Secondo le prime elaborazioni stagionali del Centro europeo, lo scenario oggi più probabile vede l’anticiclone africano ancora protagonista all’inizio di agosto. Le temperature potrebbero superare di oltre 3 gradi le medie climatiche su ampie zone d’Italia, con scarti fino a 5 gradi al Nord, soprattutto nelle aree interne e pianeggianti.
Nelle aree più esposte, soprattutto pianure settentrionali, Centro-Sud e Isole maggiori, i valori massimi potrebbero oltrepassare spesso i 34-35 gradi. Non vengono escluse punte oltre i 40 gradi, prolungando così la fase di caldo eccezionale già osservata durante l’estate e rendendo difficili anche le ore notturne.
Il caldo persistente potrebbe però accumulare molta energia e umidità nei bassi strati atmosferici. Un’infiltrazione di aria più fresca potrebbe quindi favorire temporali molto intensi, accompagnati localmente da nubifragi, grandine e forti raffiche, con possibili fenomeni improvvisi anche in aree ristrette e conseguenze sulla viabilità.
Esiste anche un’ipotesi alternativa, al momento meno probabile: un agosto più fresco e instabile, soprattutto al Centro-Sud e a tratti al Nord. Questo scenario dipenderebbe da correnti più fresche e gocce fredde sul Mediterraneo, capaci di alternare giornate gradevoli a fasi perturbate e piogge frequenti.

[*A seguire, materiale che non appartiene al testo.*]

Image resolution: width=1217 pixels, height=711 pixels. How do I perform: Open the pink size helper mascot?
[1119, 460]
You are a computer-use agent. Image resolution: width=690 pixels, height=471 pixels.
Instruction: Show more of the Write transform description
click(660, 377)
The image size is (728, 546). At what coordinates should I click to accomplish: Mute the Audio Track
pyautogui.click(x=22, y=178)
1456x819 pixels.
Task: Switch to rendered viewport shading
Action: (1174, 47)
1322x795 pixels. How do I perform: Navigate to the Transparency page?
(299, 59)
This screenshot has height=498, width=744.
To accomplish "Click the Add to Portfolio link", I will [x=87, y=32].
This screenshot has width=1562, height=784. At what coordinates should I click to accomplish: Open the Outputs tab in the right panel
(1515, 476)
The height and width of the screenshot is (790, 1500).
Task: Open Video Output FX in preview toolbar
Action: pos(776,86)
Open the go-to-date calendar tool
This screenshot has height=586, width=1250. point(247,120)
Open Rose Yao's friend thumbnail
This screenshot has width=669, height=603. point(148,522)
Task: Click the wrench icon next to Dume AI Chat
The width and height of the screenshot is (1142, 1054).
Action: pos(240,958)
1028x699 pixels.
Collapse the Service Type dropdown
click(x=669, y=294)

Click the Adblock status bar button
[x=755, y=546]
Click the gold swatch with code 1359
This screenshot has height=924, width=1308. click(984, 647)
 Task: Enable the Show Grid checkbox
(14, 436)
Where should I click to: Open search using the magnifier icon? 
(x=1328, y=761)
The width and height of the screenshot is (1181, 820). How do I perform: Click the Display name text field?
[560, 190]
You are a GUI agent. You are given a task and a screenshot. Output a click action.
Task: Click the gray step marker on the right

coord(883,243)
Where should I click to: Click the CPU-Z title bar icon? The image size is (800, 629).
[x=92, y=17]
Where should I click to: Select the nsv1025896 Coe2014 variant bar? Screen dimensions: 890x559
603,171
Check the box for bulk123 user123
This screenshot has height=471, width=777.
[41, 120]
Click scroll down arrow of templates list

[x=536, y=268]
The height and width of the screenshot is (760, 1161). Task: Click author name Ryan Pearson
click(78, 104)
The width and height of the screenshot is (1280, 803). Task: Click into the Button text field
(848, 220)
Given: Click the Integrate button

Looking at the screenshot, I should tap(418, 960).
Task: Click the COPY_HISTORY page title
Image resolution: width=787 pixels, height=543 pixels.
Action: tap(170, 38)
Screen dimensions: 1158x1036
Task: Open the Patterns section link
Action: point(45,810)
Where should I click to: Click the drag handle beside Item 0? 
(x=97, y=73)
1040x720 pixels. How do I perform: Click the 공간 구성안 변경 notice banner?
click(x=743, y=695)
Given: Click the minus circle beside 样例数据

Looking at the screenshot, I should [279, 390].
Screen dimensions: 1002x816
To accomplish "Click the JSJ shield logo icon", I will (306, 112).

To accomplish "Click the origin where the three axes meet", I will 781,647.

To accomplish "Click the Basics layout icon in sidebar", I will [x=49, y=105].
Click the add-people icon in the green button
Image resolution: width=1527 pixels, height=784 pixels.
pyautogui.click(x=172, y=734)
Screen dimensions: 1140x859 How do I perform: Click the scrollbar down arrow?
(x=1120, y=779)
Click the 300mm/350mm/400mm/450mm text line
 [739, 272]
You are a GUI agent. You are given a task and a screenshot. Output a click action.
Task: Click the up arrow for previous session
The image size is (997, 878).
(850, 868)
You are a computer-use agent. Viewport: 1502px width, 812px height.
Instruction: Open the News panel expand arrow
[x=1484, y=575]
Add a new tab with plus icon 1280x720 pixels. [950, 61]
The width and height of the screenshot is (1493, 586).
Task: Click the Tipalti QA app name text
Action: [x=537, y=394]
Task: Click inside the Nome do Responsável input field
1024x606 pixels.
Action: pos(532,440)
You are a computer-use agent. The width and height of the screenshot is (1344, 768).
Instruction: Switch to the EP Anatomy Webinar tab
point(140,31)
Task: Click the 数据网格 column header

Le proiezioni restano comunque a lungo termine e dovranno essere confermate dai prossimi aggiornamenti. Per ora prevale la possibilità di temperature superiori alla media, mentre l’opzione di un mese più variabile resta sullo sfondo. Saranno quindi decisive le nuove elaborazioni per capire durata del caldo, aree più coinvolte e distribuzione delle eventuali fasi instabili durante il mese.